I have a firewall script that actually isn't a script. This thing won't run and seeing as it 's the first time I've dont something like this problems have come up. The current script is run like this:

Code:

[root@mun-175-25 lorenzo]# ls

plenum.odt    CDProgram  ethereal-0.10.11  Mu

bluej-205.jar  Desktop    HOWTOFixYum      rules



[root@mun-175-25 lorenzo]# chmod +x rules

[root@mun-175-25 lorenzo]# ./rules

: bad interpreter: No such file or directory



[root@mun-175-25 lorenzo]# ls

plenum.odt    CDProgram  ethereal-0.10.11  Mu    rules~

bluej-205.jar  Desktop    HOWTOFixYum      rules

[root@mun-175-25 lorenzo]#

Code:

#!/bin/sh



# Generated by michaelsanford at linuxquestions.org ;)

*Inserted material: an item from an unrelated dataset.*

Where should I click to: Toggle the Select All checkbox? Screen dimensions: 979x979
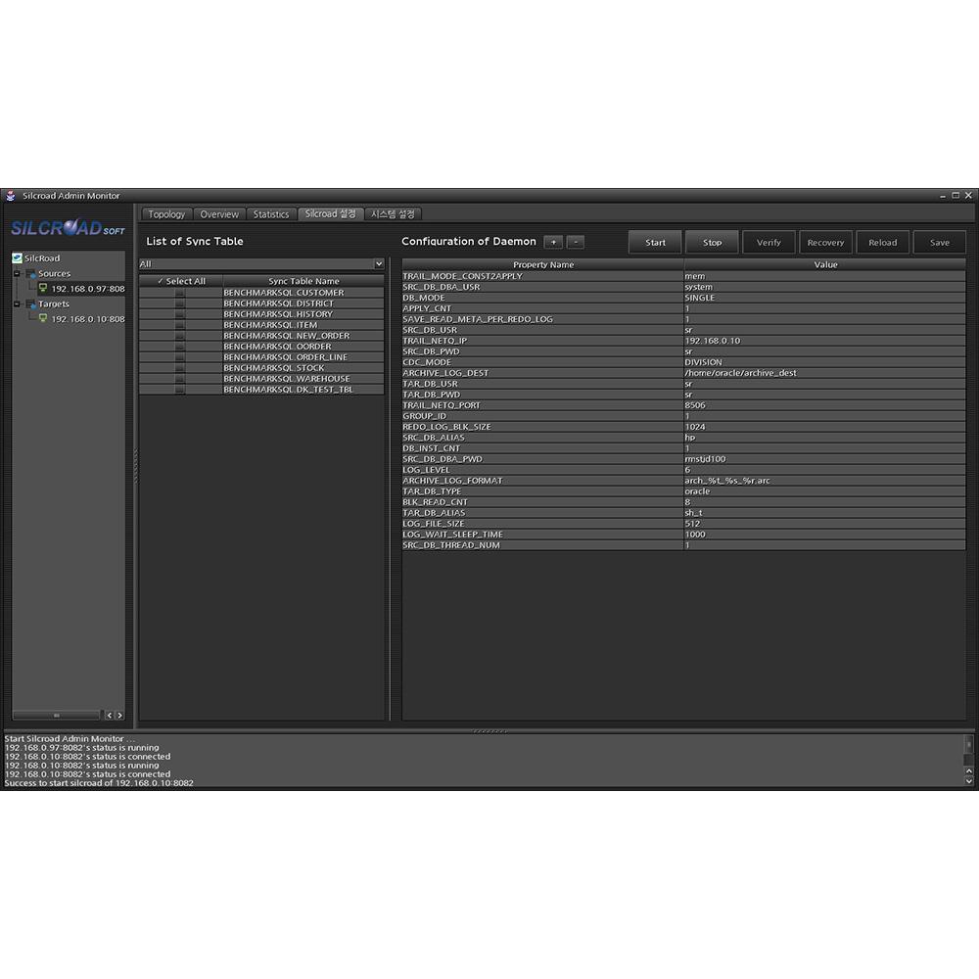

# It's always good to have variables for things like this

IPTABLES="/sbin/iptables"



# Flush the tables, zero counters and custom chains (in case the script re-runs while the system is already running)

$IPTABLES -t nat -F

$IPTABLES -t filter -F

$IPTABLES -t nat -Z

$IPTABLES -t filter -Z

$IPTABLES -t nat -X

$IPTABLES -t filter -X



# Set up the POLICY and make the custom chains

$IPTABLES -t nat -P OUTPUT ACCEPT

$IPTABLES -t nat -P POSTROUTING ACCEPT

$IPTABLES -t nat -P PREROUTING ACCEPT

$IPTABLES -t nat -A POSTROUTING -m mark --mark 0x9 -j MASQUERADE 

$IPTABLES -t nat -A POSTROUTING -s 192.168.1.0/255.255.255.0 -o eth0 -j ACCEPT 

$IPTABLES -t nat -A POSTROUTING -o eth0 -j MASQUERADE 



#mangle

$IPTABLES -t mangle -P FORWARD ACCEPT

$IPTABLES -t mangle -P INPUT ACCEPT

$IPTABLES -t mangle -P OUTPUT ACCEPT

$IPTABLES -t mangle -P POSTROUTING ACCEPT

$IPTABLES -t mangle -P PREROUTING ACCEPT

$IPTABLES -t mangle -A PREROUTING -i eth0 -j MARK --set-mark 0x9 



# The filter table

$IPTABLES -P FORWARD ACCEPT

$IPTABLES -P INPUT ACCEPT

$IPTABLES -P OUTPUT ACCEPT



# Create custom chains

$IPTABLES -N in_icmp

$IPTABLES -N in_tcp

$IPTABLES -N syn-flood



$IPTABLES -A FORWARD -o eth0 -m state --state RELATED,ESTABLISHED -j ACCEPT 

$IPTABLES -A FORWARD -i eth0 -m state --state RELATED,ESTABLISHED -j ACCEPT 



$IPTABLES -A INPUT -m state --state RELATED,ESTABLISHED -j ACCEPT

$IPTABLES -A INPUT -p tcp -m tcp --dport 22 -j ACCEPT 

$IPTABLES -A INPUT -p tcp -m tcp --tcp-flags SYN,RST,ACK SYN -j syn-flood 

$IPTABLES -A INPUT -p tcp -m tcp ! --tcp-flags SYN,RST,ACK SYN -m state --state NEW -j DROP 

..... Similar code the rest of the way using -A

Hi.

Try using #!/bin/bash instead of #!/bin/sh

Dave

If it helps, when I'm in class I always start my scripts off like this:

Code:

#!/bin/csh -f

I receive the same error as before with #!/bin/bash.

With #!/bin/csh -f i get

Code:

[root@mun-175-25 lorenzo]# chmod +x rules

[root@mun-175-25 lorenzo]# ./rules

'nknown option: `-

Usage: csh [ -bcdefilmnqstvVxX ] [ argument ... ].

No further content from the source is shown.